I've been looking at some Seikos and comparing prices on the internet. I was pleased to find one model for £50 less than the same elswhere - however, it has a K2 after the model number. I know that J1 means made in Japan and K1 means made in Korea (or Malaysia, can't remember) but does K2 mean something else? In short is it inferior, hense the price, does anyone know?

Many thanks,

John


----------



## Pyr0 (Mar 5, 2019)

I could be wrong, but I thought the numbers referred to whether you had a bracelet or strap?


----------



## Autonomous (Nov 16, 2016)

Ahhh, this K2 one is on a nylon strap... that sounds like it then. Still surprised at a £50 difference on a Seiko 5.

Cheers


----------



## it'salivejim (Jan 19, 2013)

sdasdad


----------



## ry ry (Nov 25, 2018)

Autonomous said:


> Ahhh, this K2 one is on a nylon strap... that sounds like it then. Still surprised at a £50 difference on a Seiko 5.
> 
> Cheers


 The number is definitely the strap. And as you mentioned the letter is Japan or Kalaysia. Possibly Khina.

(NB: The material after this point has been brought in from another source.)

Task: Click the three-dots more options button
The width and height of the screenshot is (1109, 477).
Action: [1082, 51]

The J models aren't necessarily made in Japan either. To be marked "made in Japan" there is apparently a tenuous loophole involving having a Japanese person overseeing the production line.

I've paid extra for the jdm models before and they're flipping identical to the ks, beyond being slightly less common. I've only done it where I like the balance of the dial with the extra text (j model skx has "21 jewels" in white under the depth text, I like people knowing my watch had a **** movement!)


----------



## Jumbuck (Oct 21, 2016)

ry ry said:


> The number is definitely the strap. And as you mentioned the letter is Japan or Kalaysia. Possibly Khina.
> 
> The J models aren't necessarily made in Japan either. To be marked "made in Japan" there is apparently a tenuous loophole involving having a Japanese person overseeing the production line.
> 
> I've paid extra for the jdm models before and they're flipping identical to the ks, beyond being slightly less common. I've only done it where I like the balance of the dial with the extra text (j model skx has "21 jewels" in white under the depth text, I like people knowing my watch had a **** movement!)

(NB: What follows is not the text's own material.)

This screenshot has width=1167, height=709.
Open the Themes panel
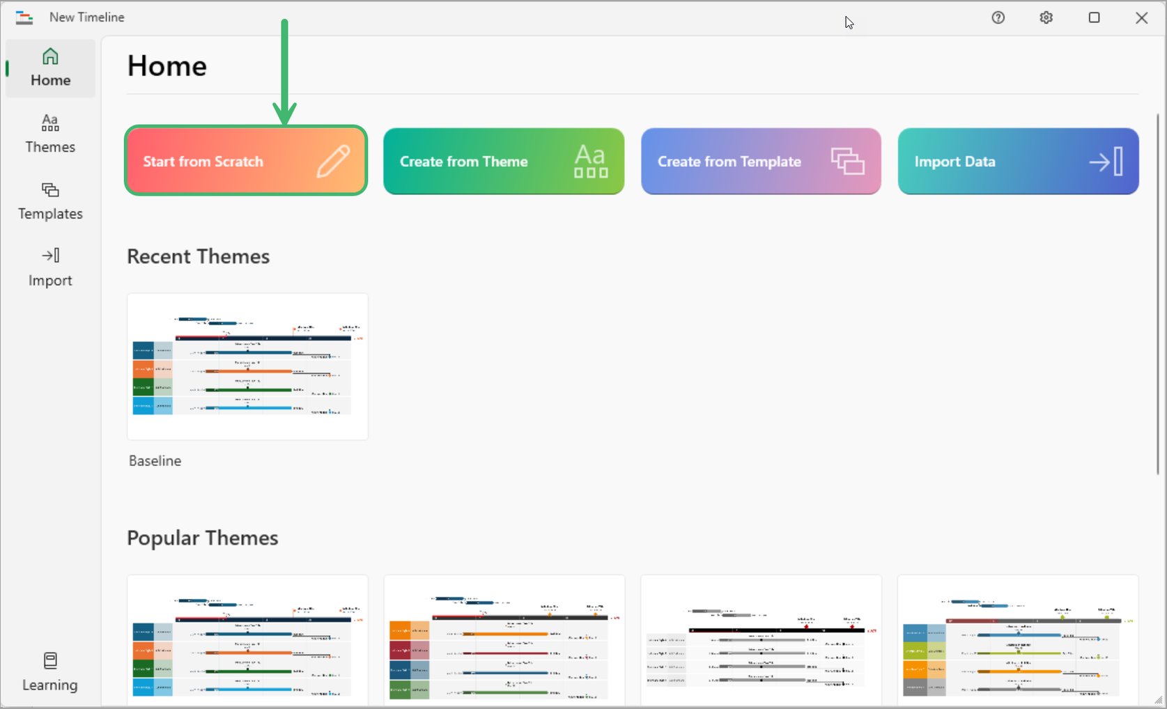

 I paid extra for my SKX007J with the 21 jewels on the face. It's a 2003 going by the numbers but I bought it new when it was 10 years old already from a Jewellers shop.

I bought it because i like it but also being made in Japan but to be fair the ones that use China cases and Asian Seiko movements seem to be as reliable as a friend has one and rates his.


----------



## ry ry (Nov 25, 2018)

Yeah it's definitely an aesthetic/exclusivity decision, not a quality one imho.


----------



## Allthingsmustpass (Nov 21, 2017)

This is possibly the longest running and most tiring question on Seiko on the internet. Ultimately J models are for the Japanese domestic market, and K models for the rest of the world, regardless of "made in Japan" claims. No offence OP, but it's been done to death many times over.


----------